For our other predictors, literature research suggests that *South Coast* wines have distinctive features. However, our training dataset only featured `r nrow(train %>% filter(region_2 == "South Coast"))` samples from the *South Coast*. To mitigate any problems with small sample size, we combined this region into the *California Other* region. Age was calculated by subtracting vintage from 2017. It is an assumption that 2017 was the year at the time of tasting, which we were unable to verify, and this issue may contribute to the barely significant result we found between age and price.

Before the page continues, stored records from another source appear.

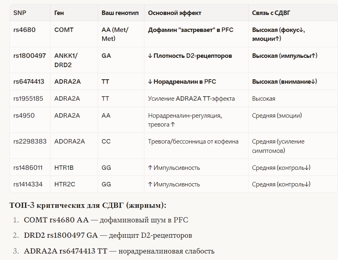The width and height of the screenshot is (338, 260).
Task: Click the "Тревога/бессонница от кофеина" cell
Action: click(193, 142)
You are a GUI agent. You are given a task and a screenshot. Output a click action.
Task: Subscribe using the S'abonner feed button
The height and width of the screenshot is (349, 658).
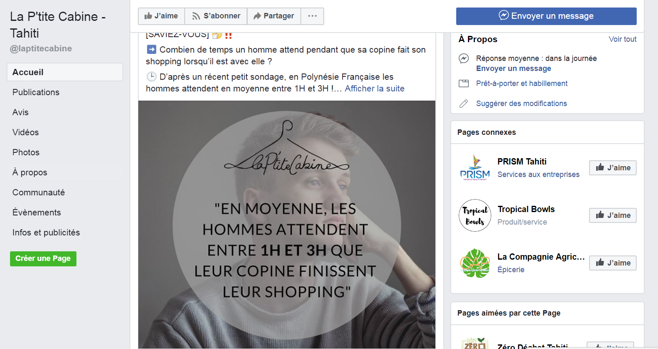pos(216,16)
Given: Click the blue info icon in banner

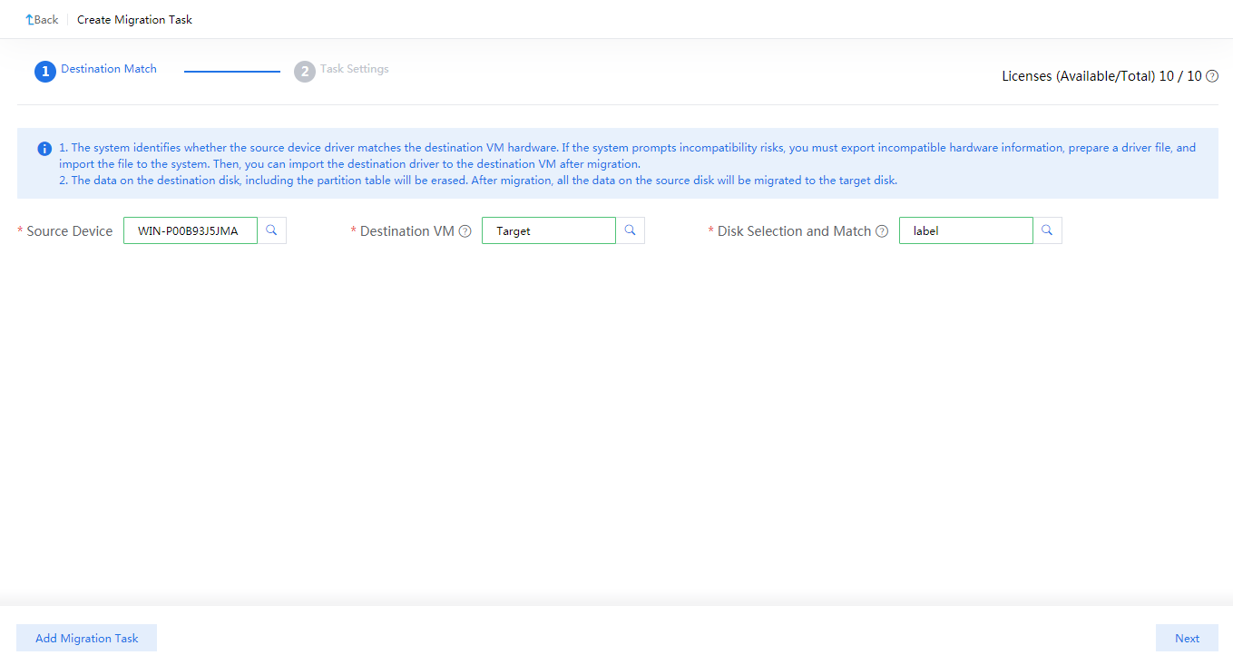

In our regression models, wine price is specified as the outcome variable while points, regions, colors, and ages as the predictors. Those predictors are authentic and temporally precede the outcome variable, thus there is no apparent omitted variable bias that affects both sides of the model and reverse causality is unlikely. However, one potential outcome variable on the right-hand side is region, since each region has its unique terroir conditions like climate, soil, and terrain, which determine the type of grape that can grow there and profoundly contribute to the complex flavor of wine and its rating. Specifically, we expect the existence of a bias towards zero, which means that the true coefficient of regions on price could be greater than the current observed value.

## Conclusions
From this study, we can conclude that points, region, and color have a statistical significant influence and explanatory effect on the overall price of wine. In reaction to the diminishing purchasing power of the average American in the short term, and the waning millennial consumer base in the long term, we can use the results of this study to recommend particular products qualities to minimize these risks to the wine industry. We recommend the vineyards and wineries prioritize producing rosé and white wines because, per our model and holding all else equal, they are `r round(as.numeric(coef(final_mod3)[8])*-100,1)`% and `r round(as.numeric(coef(final_mod3)[9])*-100,1)`% less expensive than red wines respectively. Likewise, wines produced from the *California Other* region are less expensive than all other regions in California. In all, selecting for these characteristics can maximize wine quality while minimizing cost for consumers, encouraging adoption from a fast-growing millennial consumer base.

Further quality ratings research would be required to make this recommendation as robust as possible. As outlined in our limitations, for example, our study did not account for potential marketing or operations mechanisms that may artificially inflate prices (without discrete value added). Research to understand how wine industry leaders can increase the efficiency of their production operations or effectiveness of their marketing channels will also be beneficial for our audience.